Rückert Lieder by Gustav Mahler (1860-1911) followed. In 1904 Mahler set five poems by Friedrich Rückert (1788-1866). The form of each song, usually performed with orchestral accompaniment, is determined by the poetic content and the collection is often sung in a different order than what we heard. Altogether Mahler set ten of Rückert’s poems and identified closely with their subtlety and delicate lyricism. Though sung in German, the titles in English are: Do not Look into My Songs, I Breathed a Delicate Fragrance, If you love for Beauty, At Midnight, I am Lost to the World. As our singer phrased it “Mahler was a fussy, private person.” Without orchestral accompaniment there was an open immediacy and emotional transparency in the piano version of these songs on themes of love, vulnerability and sensitivity to the beauty of nature. Ms. Williams told us that the last song “is the epitome of what artists do.” The last line is “I live alone in my heaven, in my love and in my song. “ The performers captured this great depth of feeling.
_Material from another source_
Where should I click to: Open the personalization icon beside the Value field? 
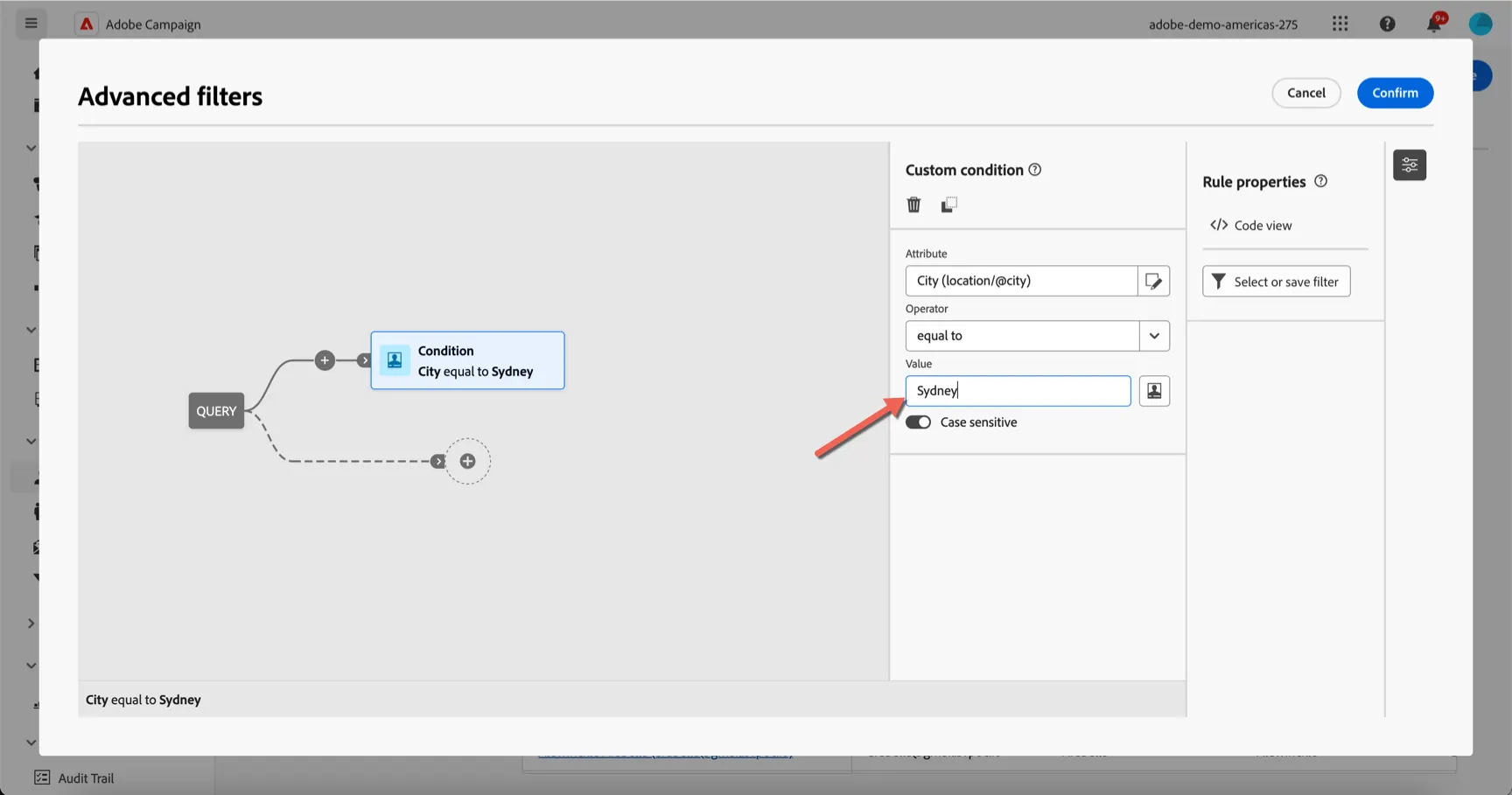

After intermission Cole Porter’s (1891-1964) Don’t Fence Me In was presented as a favorite sentiment of the singer. The surprise for me was that Cole Porter wrote this song, so familiar to me from the group Riders in the Sky.
The set of three of Aaron Copland’s Old American Songs: Simple Gifts, Long Time Ago and The Boatman’s Dance gave voice to American exuberance, poignancy and power. The loud piano chord followed by a strong exclamation began each verse in The Boatman’s Dance riveted the listeners’ attention. All three songs were delivered with power and insight.
Traditionally Chrystal Williams closes her recital with a set of spirituals. They were Harry T. Burleigh’s happy Ev’ry Time I Feel de Spirit and My Lord, What a Mornin’ with its dirge-like piano opening and were followed by Hall Johnson’s Ride On, King Jesus!. Closing An Evening with Chrystal E. with this rousing spiritual is a tradition going back to 2004 and the evening wouldn’t be complete without it.
Ms. Williams announced the 2015 Chrystal E. Williams Scholarship winner, Amelia Dobbs. Ms. Dobbs was performing elsewhere that evening and her mother accepted the award for her.